Although it's terrible to hear all the Alexa queries, Amazon has done a much better job of presenting data, but this may be due to the fact that it has relatively little support for individuals. In most cases, the files and folders provided by Amazon have a clear label, although the company still has work to do to better tag its spreadsheet.
The irony is that Facebook actually has the most understandable data among the four services. First, each file provided by Facebook is an HTML file, and each document is sorted into a clearly marked folder, which provides the user with an overview of what is contained in each document. The files themselves have a clear layout and format, and viewing them is like viewing a page on Facebook, even if one of the pages is completely stored on the user's computer.
Facebook upload includes long index files that show users where to find all their information.

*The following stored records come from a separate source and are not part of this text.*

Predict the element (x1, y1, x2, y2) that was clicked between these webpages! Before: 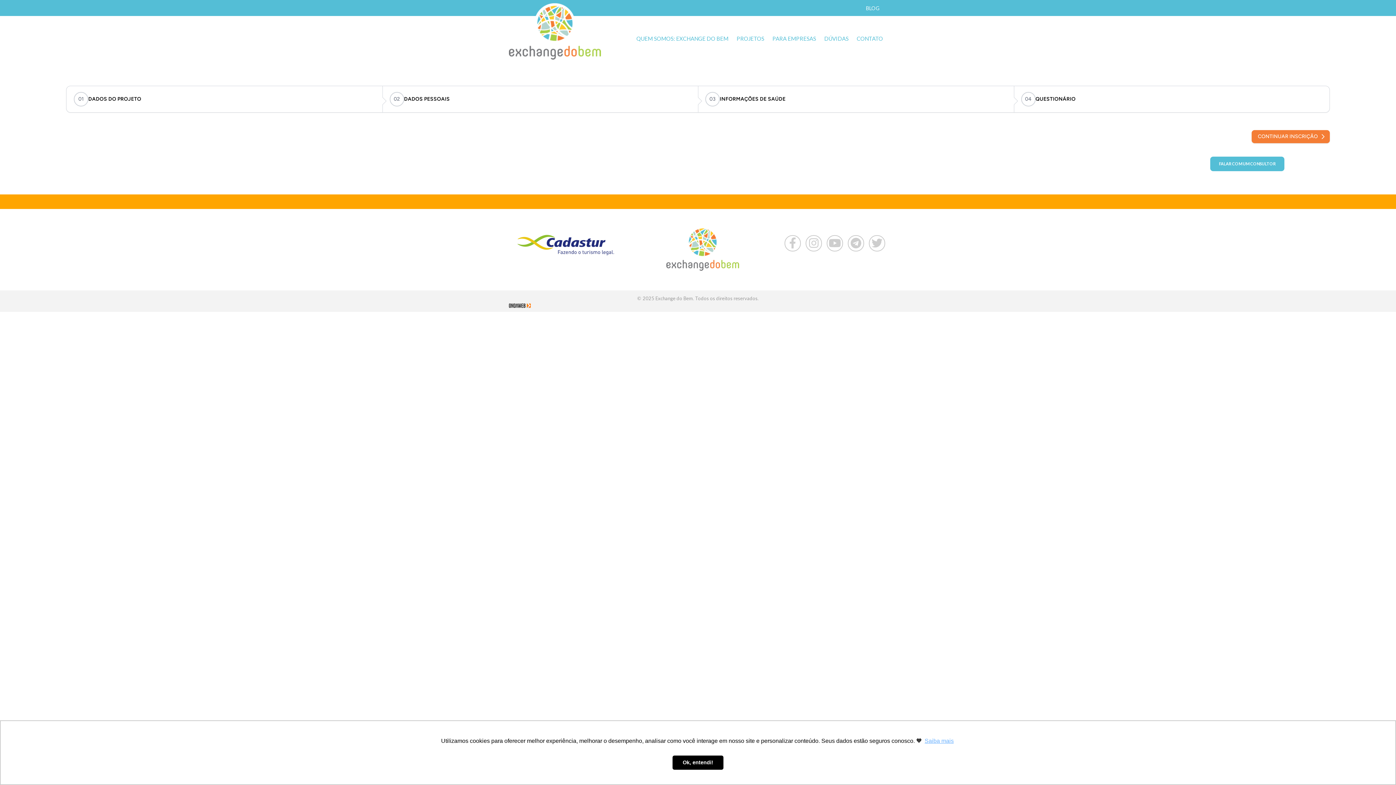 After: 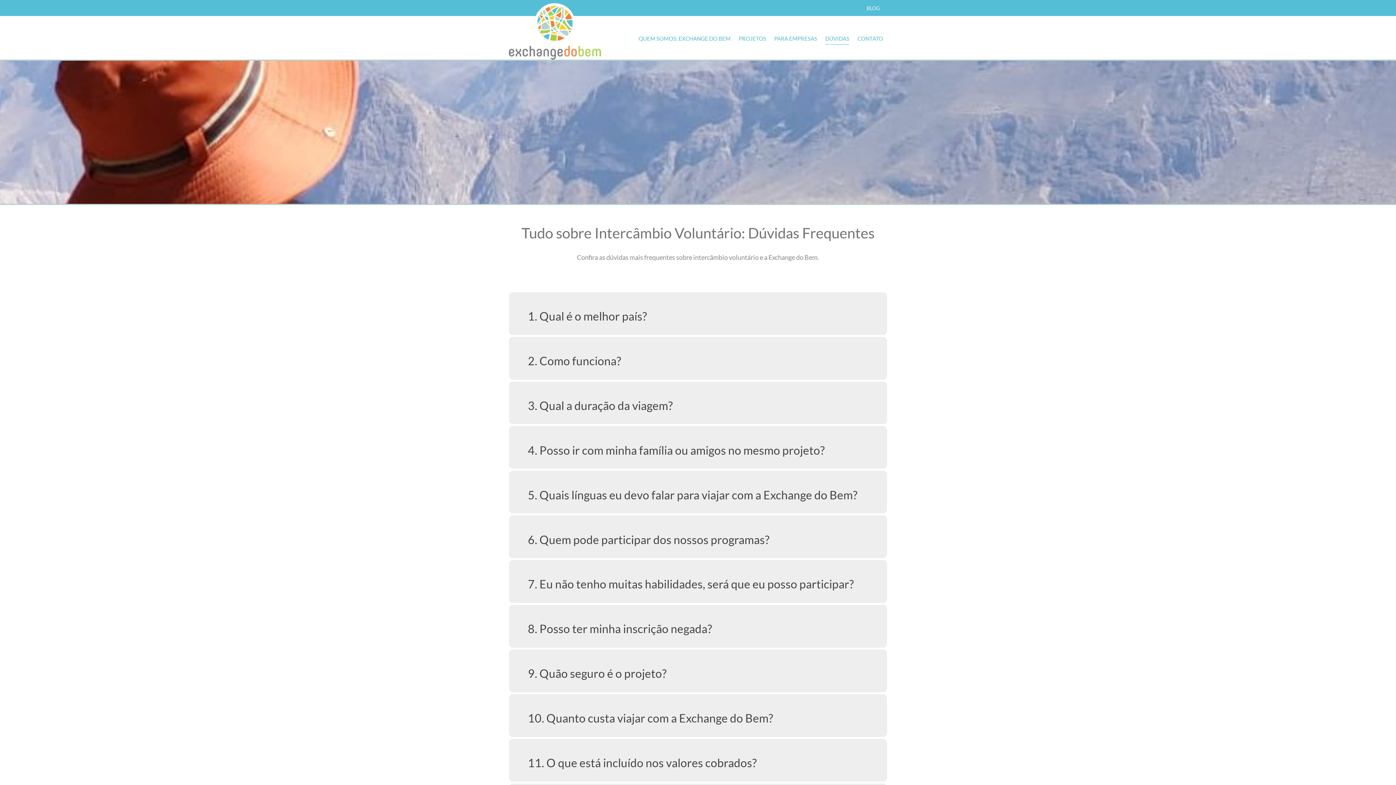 Action: bbox: (820, 30, 852, 50) label: DÚVIDASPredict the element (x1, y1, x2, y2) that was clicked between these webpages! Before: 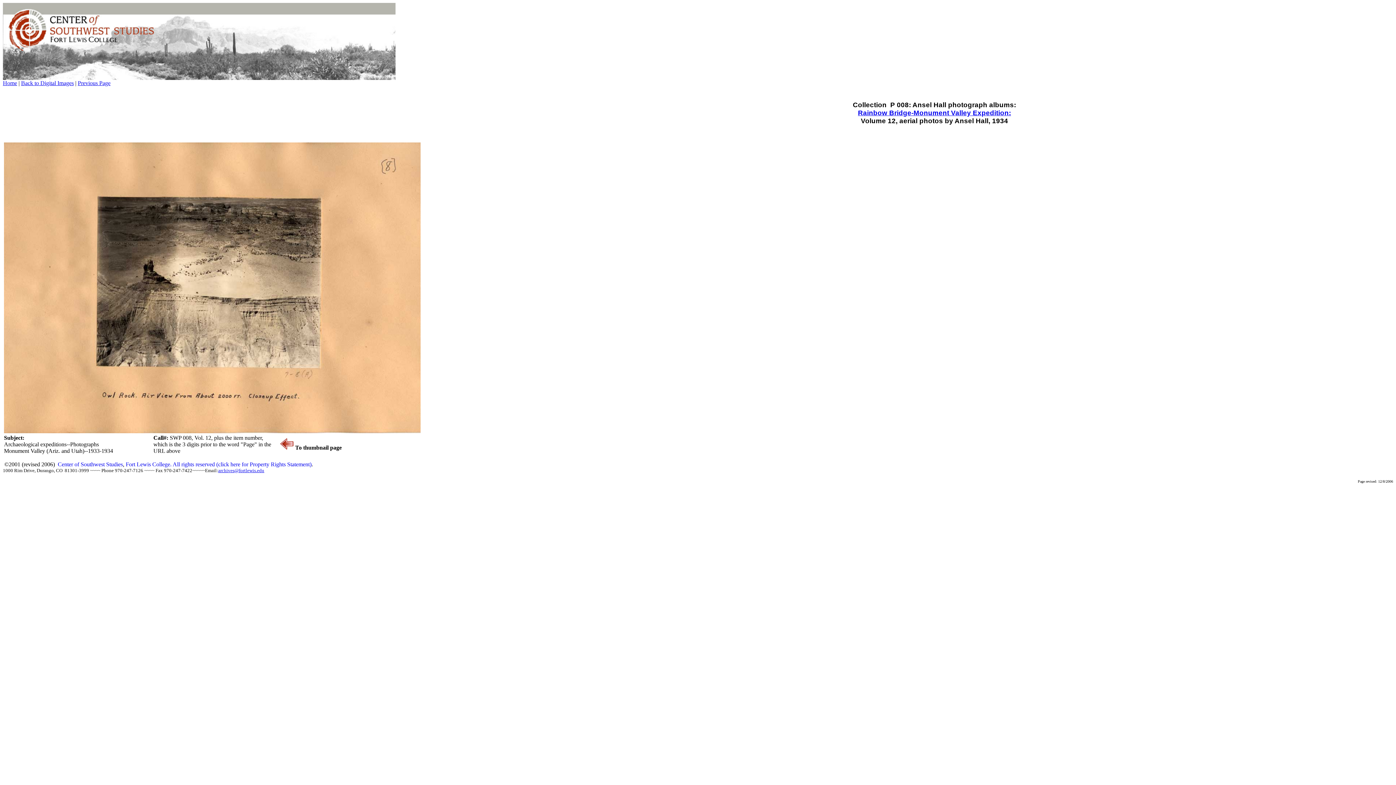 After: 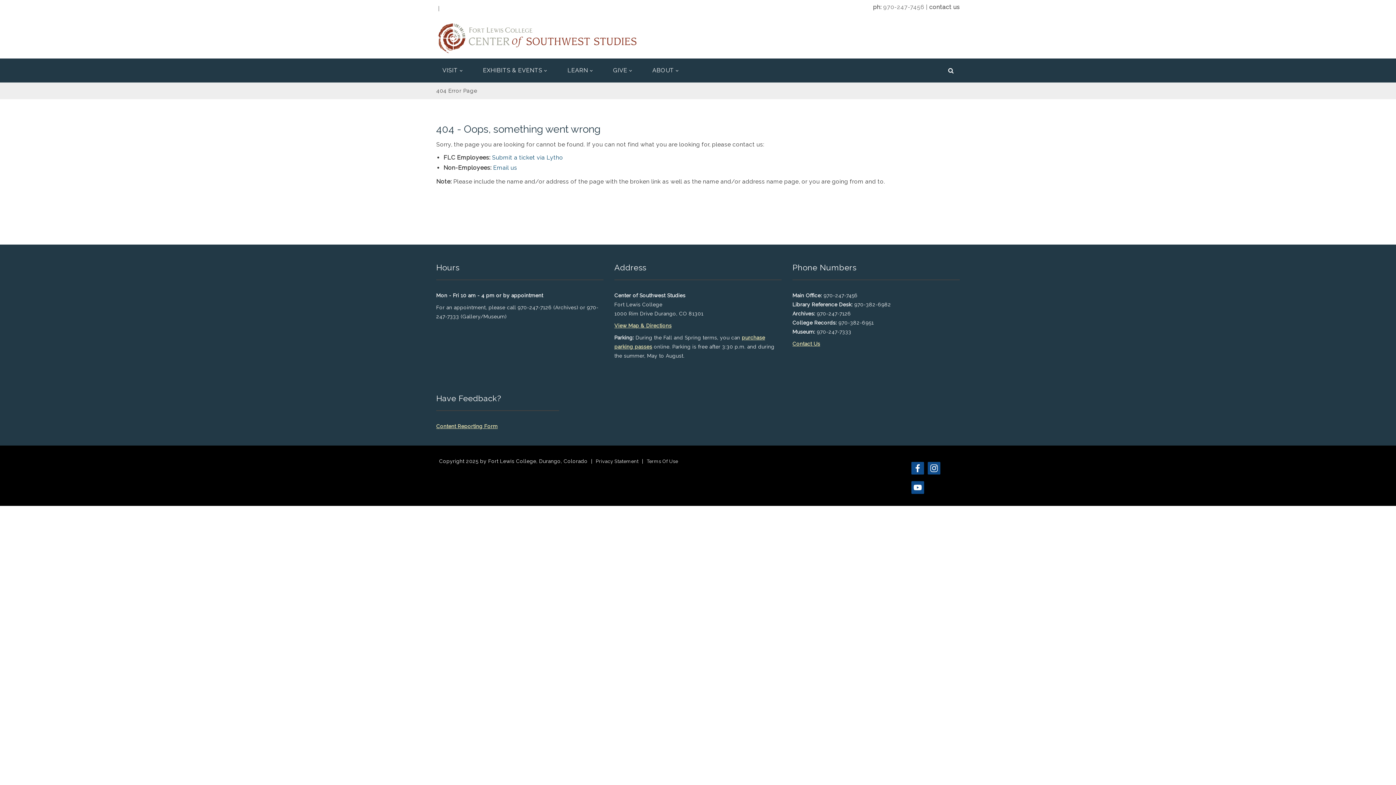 Action: label: Back to Digital Images bbox: (21, 80, 73, 86)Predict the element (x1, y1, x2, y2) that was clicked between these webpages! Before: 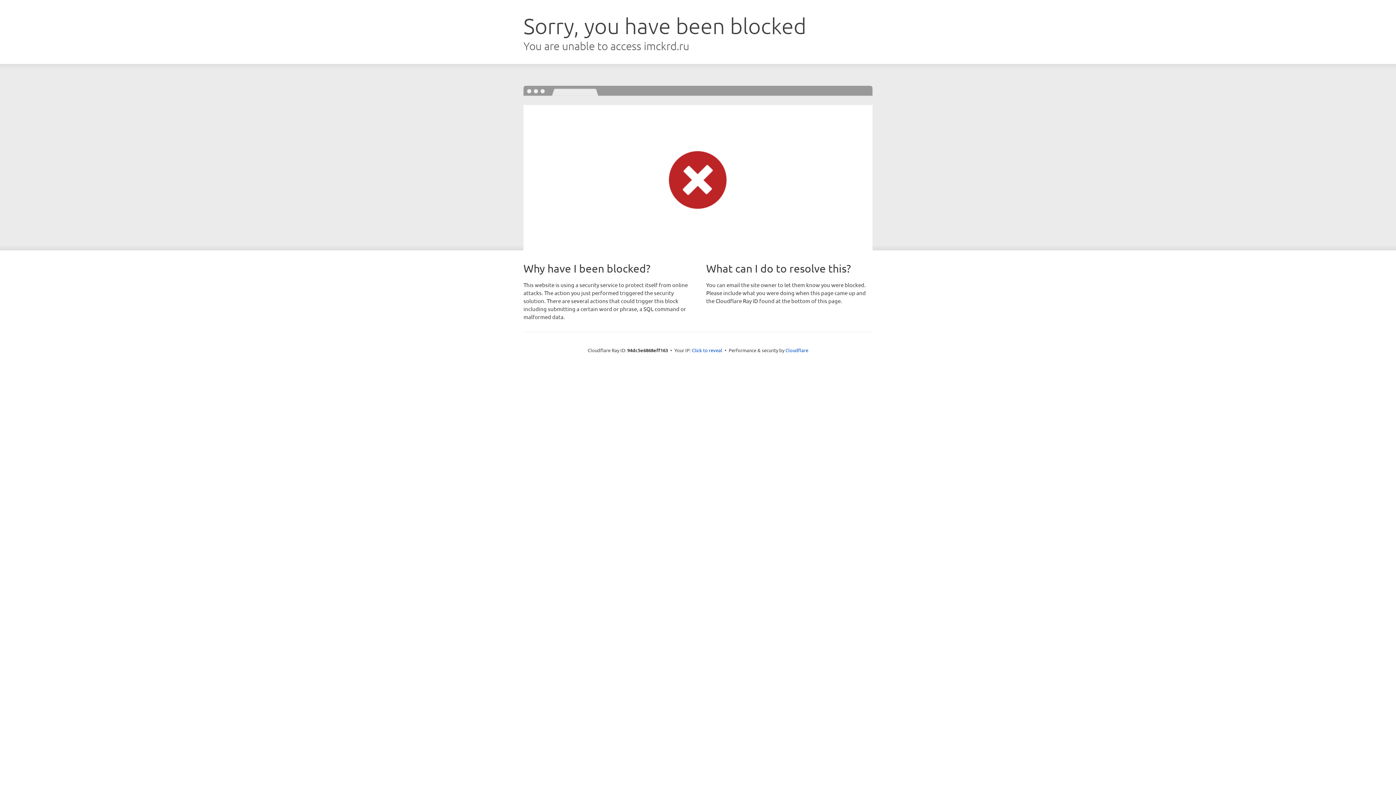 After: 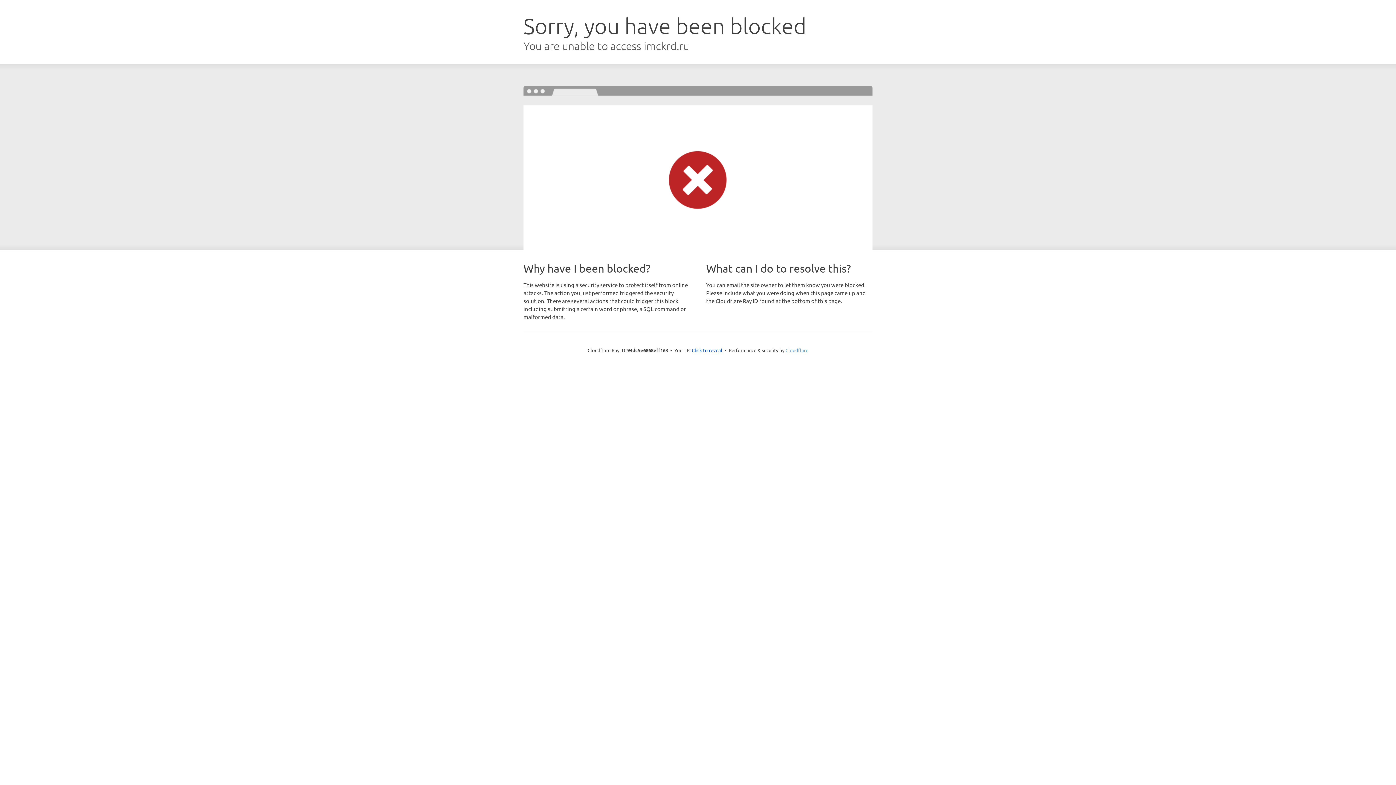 Action: bbox: (785, 347, 808, 353) label: CloudflarePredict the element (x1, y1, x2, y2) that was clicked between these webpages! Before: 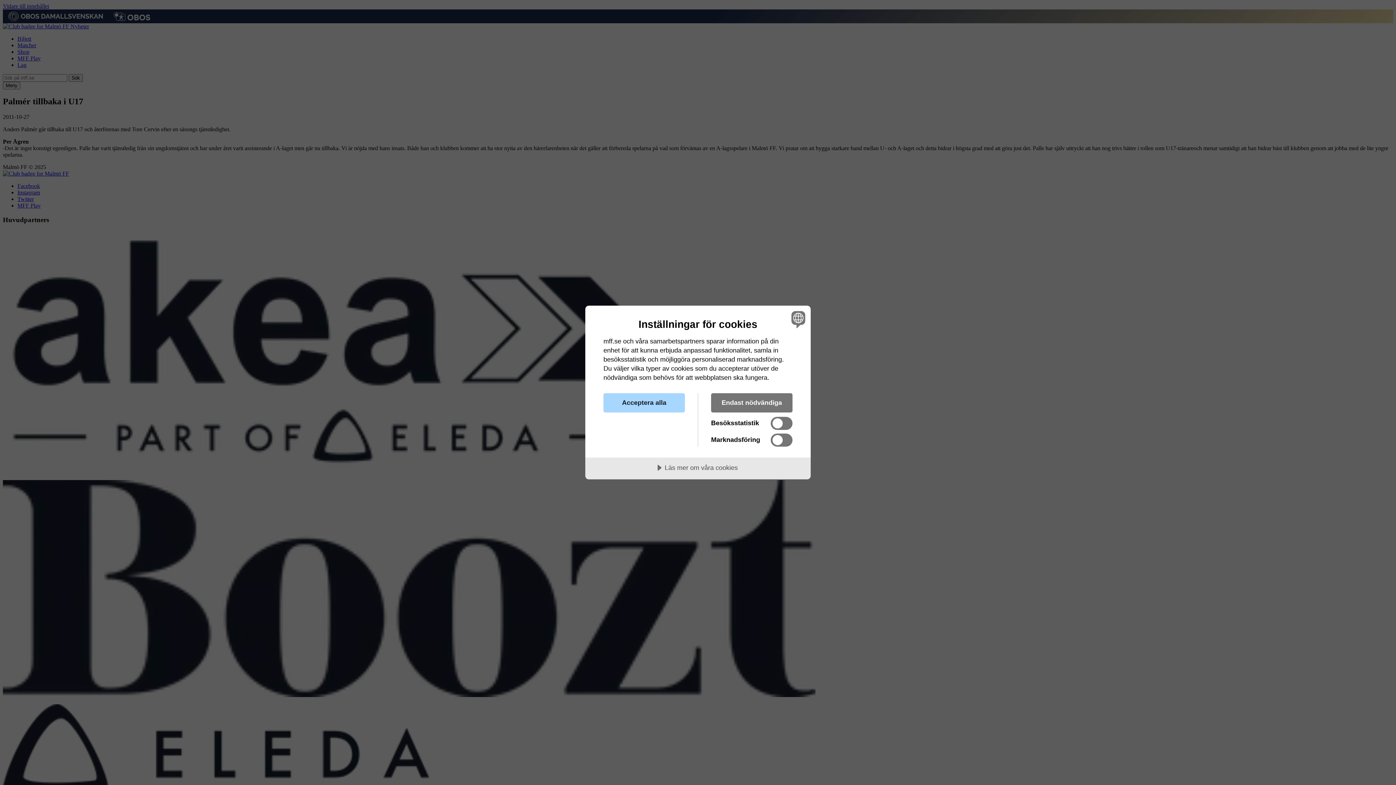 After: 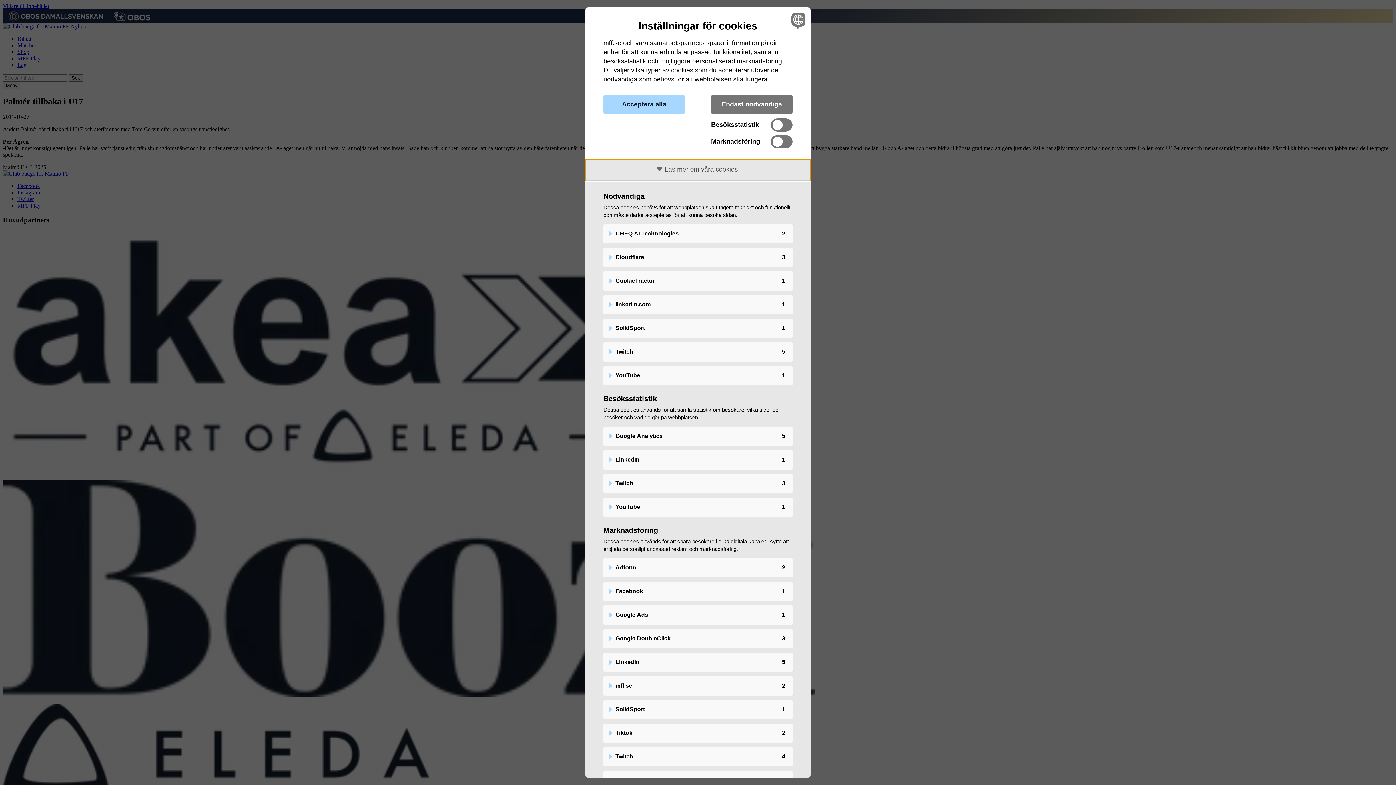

It's terrible to see the amount of personal data of users stored on Facebook, but at least you know exactly what the information is, and not guessing the content of each file.
At the end of the experiment, Porter found nearly 138 GB of data in the four services he contacted. These include 1.1 GB from Facebook, 392 MB from Amazon and 254 MB from Apple. Although Google has 72.5 GB of data for Potter downloads, most of them are backups of its Google Drive and Google Photos, which are 44.3 GB and 25.7 GB, respectively. The remaining data of Google Porter is only 2.5 GB.
After trying to understand and understand everything, it becomes clear that if these companies want us to really control their data, they still have a long way to go to manage their GDPR rules. Being able to upload data is one thing, but in order to make it useful, it means that you have to work harder to ensure that downloaded content will be easier for ordinary people to understand. At the very least, this means that these companies must provide a better index to tell users what data is included in which file, but it also means that they can organize the contents of these files in their own way.